What is the best GPU to run DeepSeek 67B locally?

Question

Ive been spending way too much money on API calls for my coding side projects lately and finally decided its time to just build a dedicated rig for local LLMs. Ive been looking specifically at DeepSeek 67B because the coding performance looks insane compared to Llama 3 for my specific workflow. I did some digging on Reddit and some people say a single RTX 4090 is enough if you use 4-bit quantization but then others are claiming you really need dual 3090s to get any decent speed or to run it at higher precision without it crawling at 1 token per second. Im really torn because my budget is around 2300 Euro and I'm based in Berlin so electricity is pretty pricey here... running two older 3090s sounds like a space heater and a power hog. I also saw some folks mentioning the Mac Studio with M2 Ultra but thats way out of my price range for the RAM I would need. If I go the 4090 route will I regret the 24GB VRAM limit almost immediately? Or should I look into those used Tesla cards? Its all a bit overwhelming trying to figure out the actual VRAM math for DeepSeek specifically when you factor in the context window. What are you guys actually using to get smooth performance out of this model?

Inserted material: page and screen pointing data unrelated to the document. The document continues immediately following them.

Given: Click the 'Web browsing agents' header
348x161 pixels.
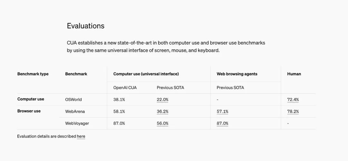Looking at the screenshot, I should point(237,74).
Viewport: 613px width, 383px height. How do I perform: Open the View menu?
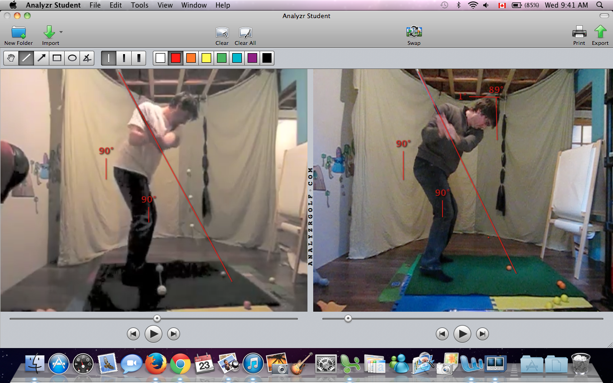165,5
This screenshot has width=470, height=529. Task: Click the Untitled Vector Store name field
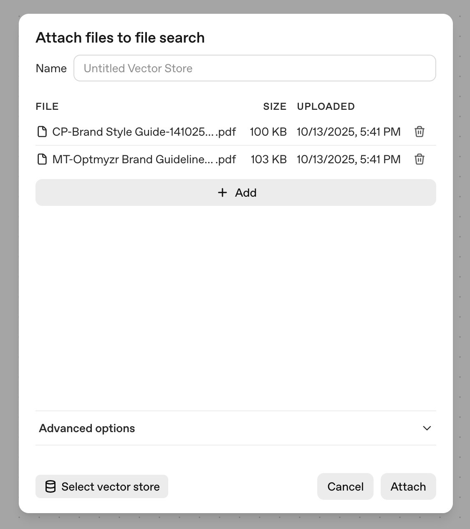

yqdtzzltpm · Accepted Answer

Just saw this. Over the years I've realized VRAM math is a lie once context kicks in. Quick question tho: what's your target context length? I tried a single 4090 and it crawled once I fed it a large file.

Hunt for a used NVIDIA RTX A6000 48GB. Its more efficient than dual 3090s for Berlin.

Get a Seasonic PRIME TX-1000 1000W 80+ Titanium to save your bill.

eqoyxignqj · Answer

Definitely grab two used NVIDIA GeForce RTX 3090 24GB GDDR6X cards! That 48GB total VRAM is amazing for 4-bit quants and fits your budget perfectly, unlike a single 4090!

3www3 · Answer

I went through this exact same headache last year when I started hosting my own coding assistants. I started with just one high-end card thinking 24GB would be plenty, but I hit a wall fast once my context window grew. To run this model comfortably, you're likely gonna need more than one card.

Low quantization fits, but I noticed it lost nuance for logic.

Speed was snappy at first, but dropped off when my context hit 8k.

One card is okay on power, but the room definitely got warmer. tbh I eventually caved and grabbed a second used unit to pool the memory because that VRAM limit is very real. It definitely bumped up my electric bill tho, which is something to watch out for if youre in a place with high rates. It gets pretty loud and the heat is honestly no joke.